Events abound in the city of Prague. In each season, you are sure to catch a Prague festival that travelers to the city look forward to. Indulge in these fabulous festivals in Prague and you will definitely want to see more when you come back in this festive metropolis.
People in the center of Prague celebrate the St. Nicholas’ Eve every fifth day of December and they do this by dressing up as St. Nicholas, an angel and a devil to symbolize confession, reward and punishment. These costumed people wander the streets of Prague while the rest of the grown men in the city drink beer instead. Czech composers showcase their musical pieces in the classical Bohuslav Martinů Festival.
During December, Prague is in a very festive mood as proven by Christmas markets at the Old Town square. Stalls sell various items and souvenirs. If you’re not in the mood to shop, you can watch street performers while you enjoy the Christmas spirit in Prague. Get bedazzled by spectacular fireworks at the Prague Castle or Vyšehrad in New Years Eve (Sylvester).
Other winter merriment include the Prague Writers Festival (for lovers of literature), Jan Palach Day on January 19 (to honor the death of university student Jan Palach after he set himself on fire as protest), and the Bohemian Carnival on February 13 to 24.
There can be quite a list of festivals in Prague during spring.

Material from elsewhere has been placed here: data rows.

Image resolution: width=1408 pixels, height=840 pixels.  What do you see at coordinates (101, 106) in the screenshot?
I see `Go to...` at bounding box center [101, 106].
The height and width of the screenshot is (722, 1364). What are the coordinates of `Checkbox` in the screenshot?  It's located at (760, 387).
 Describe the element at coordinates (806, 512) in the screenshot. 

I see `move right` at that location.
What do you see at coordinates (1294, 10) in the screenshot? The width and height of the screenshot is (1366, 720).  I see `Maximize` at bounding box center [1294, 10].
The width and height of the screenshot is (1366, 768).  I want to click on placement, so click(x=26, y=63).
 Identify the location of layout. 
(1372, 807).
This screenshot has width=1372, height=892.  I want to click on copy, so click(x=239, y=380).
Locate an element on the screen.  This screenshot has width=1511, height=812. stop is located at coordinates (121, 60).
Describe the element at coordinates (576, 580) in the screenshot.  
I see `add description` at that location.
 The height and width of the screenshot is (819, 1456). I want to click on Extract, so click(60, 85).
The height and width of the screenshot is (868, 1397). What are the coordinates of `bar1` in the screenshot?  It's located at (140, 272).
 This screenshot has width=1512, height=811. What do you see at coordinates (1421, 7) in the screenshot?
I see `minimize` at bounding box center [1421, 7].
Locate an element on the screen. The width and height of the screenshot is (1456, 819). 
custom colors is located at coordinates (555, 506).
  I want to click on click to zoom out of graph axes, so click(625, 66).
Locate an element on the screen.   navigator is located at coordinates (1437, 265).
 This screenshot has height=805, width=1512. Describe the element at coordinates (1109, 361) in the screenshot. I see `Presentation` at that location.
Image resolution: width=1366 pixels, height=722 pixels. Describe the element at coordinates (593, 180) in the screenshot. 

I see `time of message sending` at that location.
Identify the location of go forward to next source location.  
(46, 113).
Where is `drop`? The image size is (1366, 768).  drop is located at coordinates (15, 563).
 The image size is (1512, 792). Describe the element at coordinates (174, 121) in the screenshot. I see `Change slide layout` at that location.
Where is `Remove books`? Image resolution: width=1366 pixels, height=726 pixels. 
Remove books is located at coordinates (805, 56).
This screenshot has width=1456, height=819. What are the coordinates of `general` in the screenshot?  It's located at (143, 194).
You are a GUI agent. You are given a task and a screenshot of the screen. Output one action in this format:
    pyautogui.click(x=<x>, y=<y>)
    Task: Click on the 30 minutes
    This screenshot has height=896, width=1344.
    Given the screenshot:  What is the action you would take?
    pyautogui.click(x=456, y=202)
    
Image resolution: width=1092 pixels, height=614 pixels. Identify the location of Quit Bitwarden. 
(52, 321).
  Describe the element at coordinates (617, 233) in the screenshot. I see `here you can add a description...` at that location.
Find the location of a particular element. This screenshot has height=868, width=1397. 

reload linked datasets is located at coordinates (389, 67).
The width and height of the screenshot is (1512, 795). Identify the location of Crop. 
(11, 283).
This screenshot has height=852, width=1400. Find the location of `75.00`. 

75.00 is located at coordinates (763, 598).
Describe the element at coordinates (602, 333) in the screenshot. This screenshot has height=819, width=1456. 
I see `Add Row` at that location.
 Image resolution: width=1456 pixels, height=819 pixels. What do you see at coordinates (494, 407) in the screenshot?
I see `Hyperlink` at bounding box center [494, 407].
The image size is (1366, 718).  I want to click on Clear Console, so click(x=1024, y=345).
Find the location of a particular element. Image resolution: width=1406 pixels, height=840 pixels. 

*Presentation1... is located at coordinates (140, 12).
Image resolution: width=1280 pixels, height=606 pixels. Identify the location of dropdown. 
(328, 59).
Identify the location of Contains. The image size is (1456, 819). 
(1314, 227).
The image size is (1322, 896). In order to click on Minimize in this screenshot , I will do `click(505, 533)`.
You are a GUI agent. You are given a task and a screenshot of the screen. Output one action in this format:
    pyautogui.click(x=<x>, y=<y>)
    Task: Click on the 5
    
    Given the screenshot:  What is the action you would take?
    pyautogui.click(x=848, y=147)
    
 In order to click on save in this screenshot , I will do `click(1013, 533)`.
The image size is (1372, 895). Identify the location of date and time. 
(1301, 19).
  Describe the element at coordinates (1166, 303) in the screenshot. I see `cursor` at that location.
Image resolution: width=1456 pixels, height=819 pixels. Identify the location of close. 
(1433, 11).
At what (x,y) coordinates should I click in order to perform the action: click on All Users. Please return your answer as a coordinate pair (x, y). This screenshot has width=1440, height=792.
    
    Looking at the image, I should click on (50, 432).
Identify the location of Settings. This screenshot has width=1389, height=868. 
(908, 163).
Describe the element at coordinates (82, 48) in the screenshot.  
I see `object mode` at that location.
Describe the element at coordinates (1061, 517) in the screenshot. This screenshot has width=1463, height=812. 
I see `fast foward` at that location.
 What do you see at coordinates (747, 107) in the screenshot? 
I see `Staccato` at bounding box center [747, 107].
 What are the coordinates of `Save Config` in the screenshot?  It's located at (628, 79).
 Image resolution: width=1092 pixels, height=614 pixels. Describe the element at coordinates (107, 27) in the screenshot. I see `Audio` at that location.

One is the One World International Film Festival and the International Music Festival in March. Prague’s more subtle version of Ireland’s St. Patrick’s Day is the St. Joseph’s Day. For film fest aficionados, the Febiofest is a must-see because of the 500 movies shown in this independent film festival.
Warm weather is anticipated during the St. Matthew’s Fair at Vystaviste. Petřín Hill in Prague celebrate the end of winter and the new birth of spring through the Witches’ Night every April 30th. Book World Prague is at the Industrial Palace which is at the Prague Exhibition Grounds starts at the end of April as well where many exhibitors from 26 different countries will show off the latest in great literature.
The famed Prague Spring International Music Festival is a series of classical music and dance performances in churches, palaces and concert halls that mesmerizes visitors annually. Celebrations start with a procession from Smetana’s grave going to the concert hall in Municipal House. Gypsy culture is showcased through the festival called Khamoro.
Other popular festivals in Prague during spring are the Prague Fringe, International Tattoo Convention, and the World Festival of Puppet Art.
Pay your respects at the New Jewish Cemetery to one of Prague’s greatest writers, Franz Kafka, in his death anniversary every third of June. Bell-ringing at Bethlehem Chapel the night before the Jan Hus Day can be heard at the city. This is to honor the burning at the stake of Bohemian religious reformer Jan Hus in 1415.
Join the festivities at the international festival of contemporary dance and movement theater in Dance Prague (Tanec Praha). The 10-day Festival of Italian Operas at the State Opera House is also a good choice of event to attend to since it is an opportunity to catch very good productions outside the main opera season.
Summer is not a bummer in Prague with a few more festival to see like the Summer Old Music Festival, United Islands of Prague, Mystic Skate Cup, and Shakespeare Summer Festivities.
You will enjoy three weeks performance of classical music during the Prague Autumn International Music Festival. This is held at the famed Rudolfinum where you’ll witness Czech orchestras, Russian symphony orchestras and choirs, virtuoso violinists, symphonic arrangements of jazz and other talents. Strings of Autumn Festival also showcases classical music.
For jazz fans, the International Jazz Festival in October must not be missed because jazz legends from all around the world attend and perform during this event. This is usually held at at Lucerna Music Bar.
Praguers also celebrate every year their first grape harvests by playing traditional music while drinking young wine. The celebration is called Vinohrady Grape Harvest. Czechs commemorate the Anniversary of the Velvet Revolution every November 17 at the Wenceslas Square. They regard this event in their history as life-changing.
Prague festivals are unique and distinct so if you are in the city, you might want to include attendance in these festivities in your city tour plan.